Призваться, меня это взволновало. Я жил в Осетии, и мне было ведомо, что значит Коцоев для осетин. Когда он появлялся в кругу своих коллег по перу, вставали все. В этом был не просто знак уважения к сединам Коцоева – ему было тогда полных шестьдесят. Я видел в этом большее: почитание мастера, чьи заслуги общепризнаны, – осетинская проза во многом начиналась с него. Коцоев принимал эти знаки внимания не без доброй иронии. Он был достаточно мудр, чтобы не дать гордыне возобладать над собой. В какой-то мере это я почувствовал и по интересу к моей книжке, и, как я уже сказал, книжке автора отнюдь не маститого. Впрочем, у Коцоева тут были свои резоны.
– А знаете, ведь Гизельдон моя река, – сказал мне как-то Арсен Борисович.
– Река... детства? – спросил я.
– Река жизни, – ответил он.
В этих словах Коцоева содержалось нечто большее, чем ответ на вопрос, который я задал.
«Гизельдон – река жизни о? Это каким же образом? Я знал, Коцоев был великим скитальцем и горемыкой. Нужда лютая гнала осетин из родной Осетии. Их пути разбежались по всей земле. Неумолимый бич нужды свистал над головой Коцоева. «Все удивлялись тому, как я не умирал, – кожа да кости...» – вспоминал позже писатель. Коцоев, в отличие от многих соотечественников своих, не ушел за океан. Но российские тропы, ближние и дальние, были ему ведомы... Сельский учитель, интеллигент-пролетарий, обрекший себя на жизнь подвижника, Коцоев работает в североосетинских школах Кадгарона, Даргавса, Унала. Потом он перебирается через хребет и учительствует в Юго-Осетии. Истинно интеллигент-пролетарий – горькое нищенство, которое гонит человека с одного места на другое, делает его скитальцем.
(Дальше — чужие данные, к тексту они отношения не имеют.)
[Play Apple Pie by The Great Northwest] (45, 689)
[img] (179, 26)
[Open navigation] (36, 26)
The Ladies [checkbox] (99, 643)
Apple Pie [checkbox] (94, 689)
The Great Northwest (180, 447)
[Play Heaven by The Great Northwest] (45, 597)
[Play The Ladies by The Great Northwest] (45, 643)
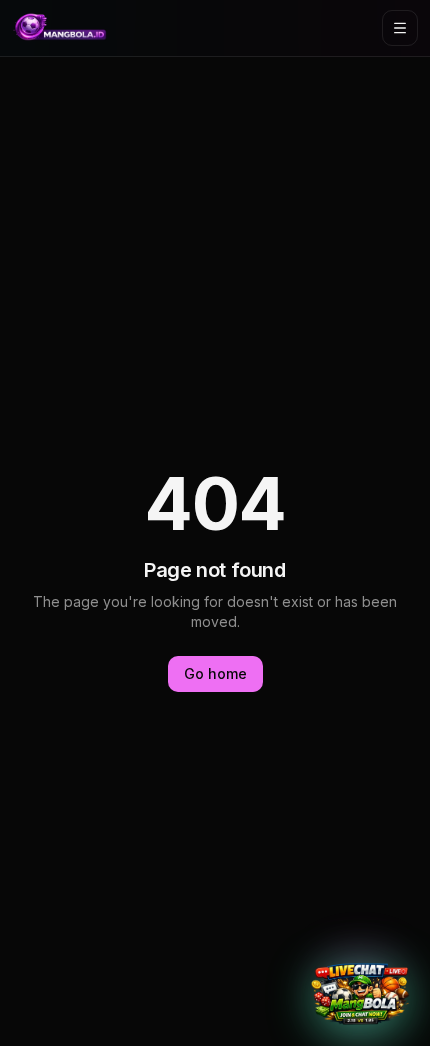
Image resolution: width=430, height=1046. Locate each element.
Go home (215, 673)
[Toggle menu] (400, 28)
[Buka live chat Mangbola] (360, 994)
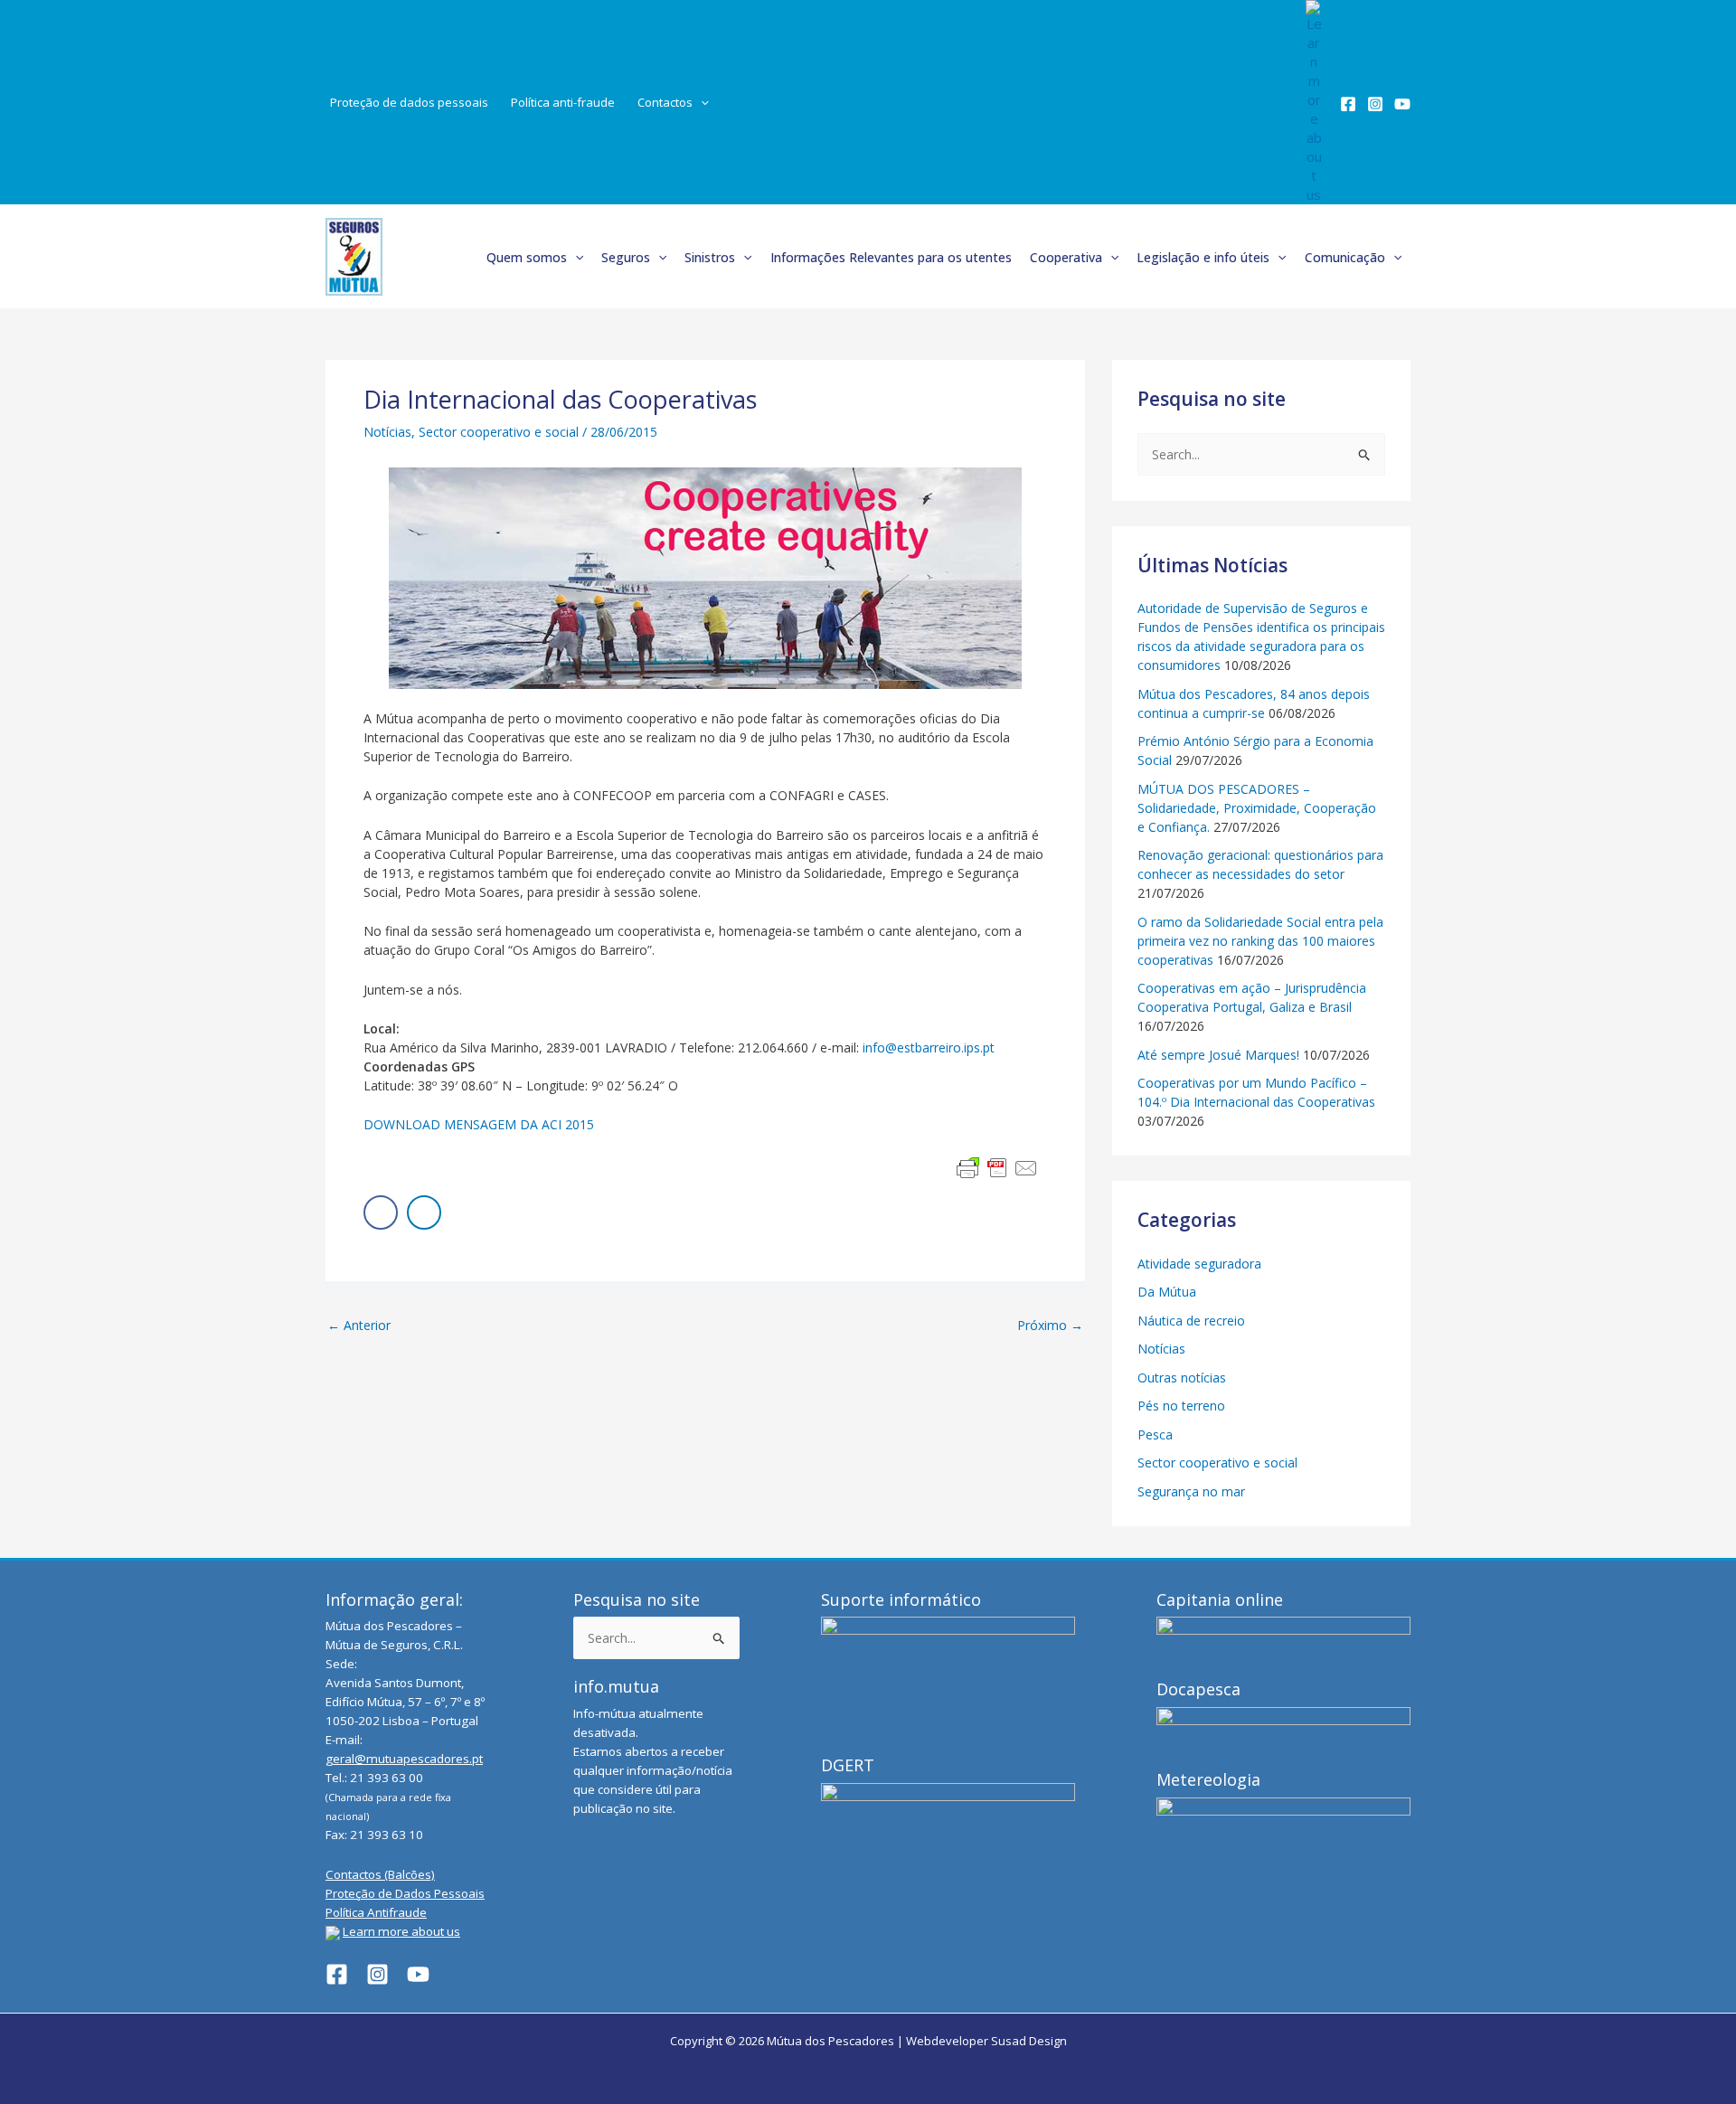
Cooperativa (1066, 257)
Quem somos (526, 257)
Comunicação (1345, 257)
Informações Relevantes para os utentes (891, 257)
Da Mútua (1166, 1291)
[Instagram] (1375, 104)
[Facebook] (1348, 104)
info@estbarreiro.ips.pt (929, 1047)
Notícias (387, 431)
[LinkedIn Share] (424, 1212)
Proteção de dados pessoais (409, 102)
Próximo (1050, 1325)
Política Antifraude (376, 1912)
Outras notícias (1181, 1377)
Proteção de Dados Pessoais (405, 1893)
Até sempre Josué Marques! (1218, 1054)
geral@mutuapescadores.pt (404, 1758)
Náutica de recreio (1191, 1320)
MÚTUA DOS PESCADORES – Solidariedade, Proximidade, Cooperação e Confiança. (1256, 807)
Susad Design (1029, 2041)
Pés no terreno (1181, 1405)
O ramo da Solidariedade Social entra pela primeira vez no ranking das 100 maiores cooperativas (1260, 940)
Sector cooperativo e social (499, 431)
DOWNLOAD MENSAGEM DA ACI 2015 (478, 1124)
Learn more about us (401, 1931)
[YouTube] (1402, 104)
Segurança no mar (1191, 1491)
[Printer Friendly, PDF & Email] (997, 1168)
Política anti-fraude (563, 102)
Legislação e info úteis (1203, 257)
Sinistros (709, 257)
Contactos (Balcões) (380, 1874)
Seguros (625, 257)
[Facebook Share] (380, 1212)
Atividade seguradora (1199, 1263)
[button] (701, 102)
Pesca (1155, 1434)
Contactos (665, 102)
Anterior (359, 1325)
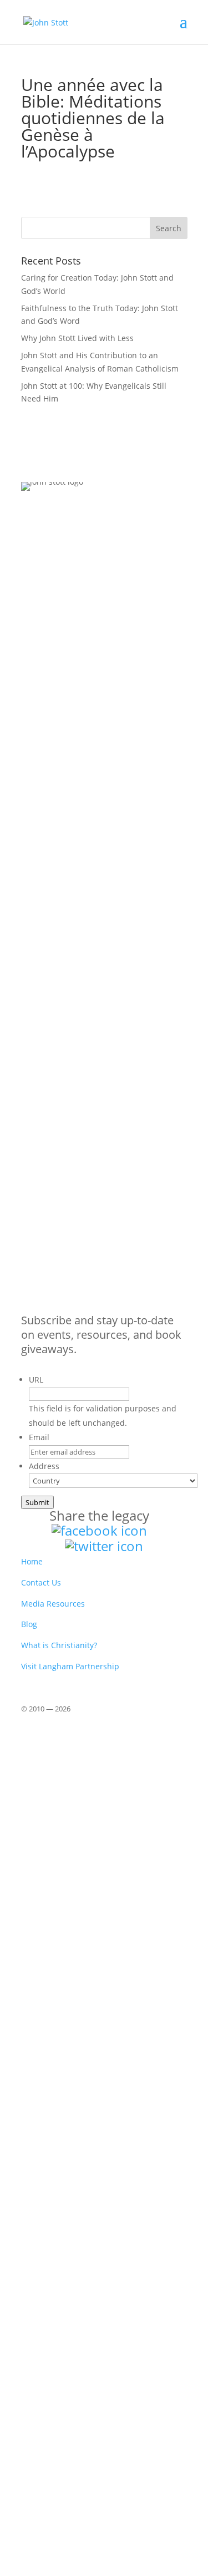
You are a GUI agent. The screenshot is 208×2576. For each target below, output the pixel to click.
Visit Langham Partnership (70, 1666)
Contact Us (41, 1582)
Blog (29, 1624)
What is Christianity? (59, 1645)
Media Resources (53, 1603)
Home (32, 1561)
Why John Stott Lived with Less (77, 338)
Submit (37, 1502)
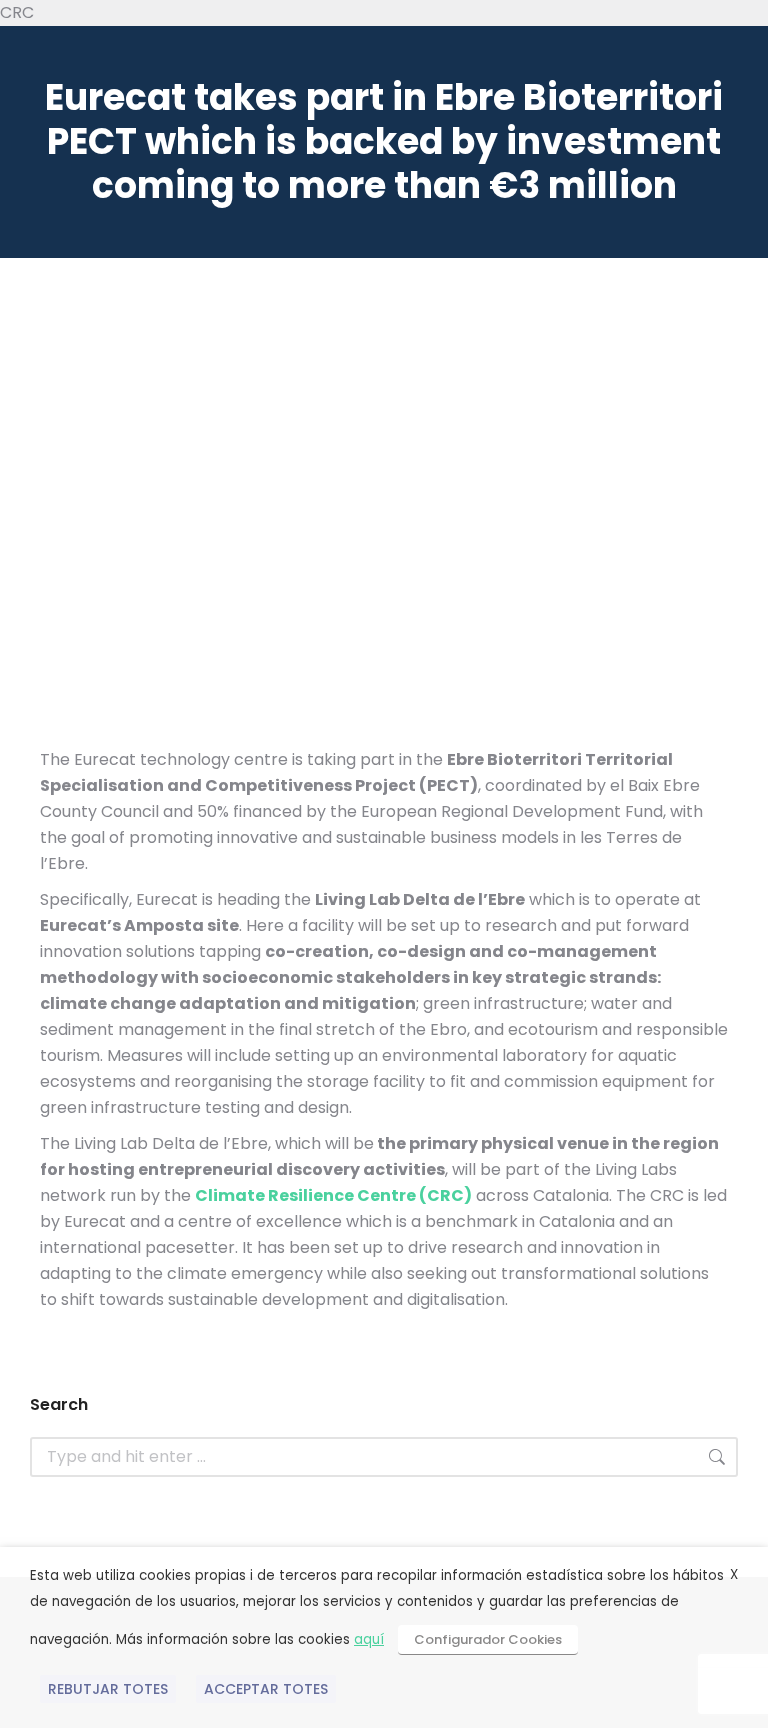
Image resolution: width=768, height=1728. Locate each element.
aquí (369, 1639)
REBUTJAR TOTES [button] (108, 1689)
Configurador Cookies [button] (488, 1639)
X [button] (734, 1574)
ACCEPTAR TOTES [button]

Судьба бросает его в Петербург, но в жизни его мало что меняется, хотя внешне изменения разительные: из горного селения перекочевал в столицу, из плоскокрышего зданьица школы в банковские палаты Петербурга, был сельским учителем, стал столичным чиновником и соответственно бешмет сменил на пиджачную пару. Что же касается сути, то все осталось прежним. Медные пятаки, тяжелые и нещедрые, что считал и пересчитывал Коцоев в Кадгароне и Даргавсе, будто устремились за ним в Петербург, устремились и настигли: вот она, судьба интеллигента-пролетария!.. И Коцоев бежит из Петербурга в Тифлис, а оттуда опять в Петербург: истинно заколдованный круг беды!.. Нет, не только учитель и мелкий чиновник, но теперь газетчик страждущий: «Петербургские ведомости», «Биржевые ведомости», «Новь», «Тифлисский листок», «Закавказье»... Если уж терпеть нужду, то знать, ради чего. И единоборство с жизнью, единоборстве столь же упорном, сколь и храбром, мужает сознание Коцоева. «Когда четыре месяца тому назад я начал работать в «Тифлисском листке», то думал, что это газета и газета прогрессивная. Но скоро пришлось разочароваться. Вижу – статьи мои безобидного характера печатаются охотно, выходят нередко передовицами, но статьи, сколько-нибудь затрагивающие больные вопросы наших дней, вызывают охи да ахи, забраковываются. Дальше – больше, убеждаюсь, что «Тифлисский листок» самая обыкновенная лавочка, к тому же торгующая с обмером и обвесом...»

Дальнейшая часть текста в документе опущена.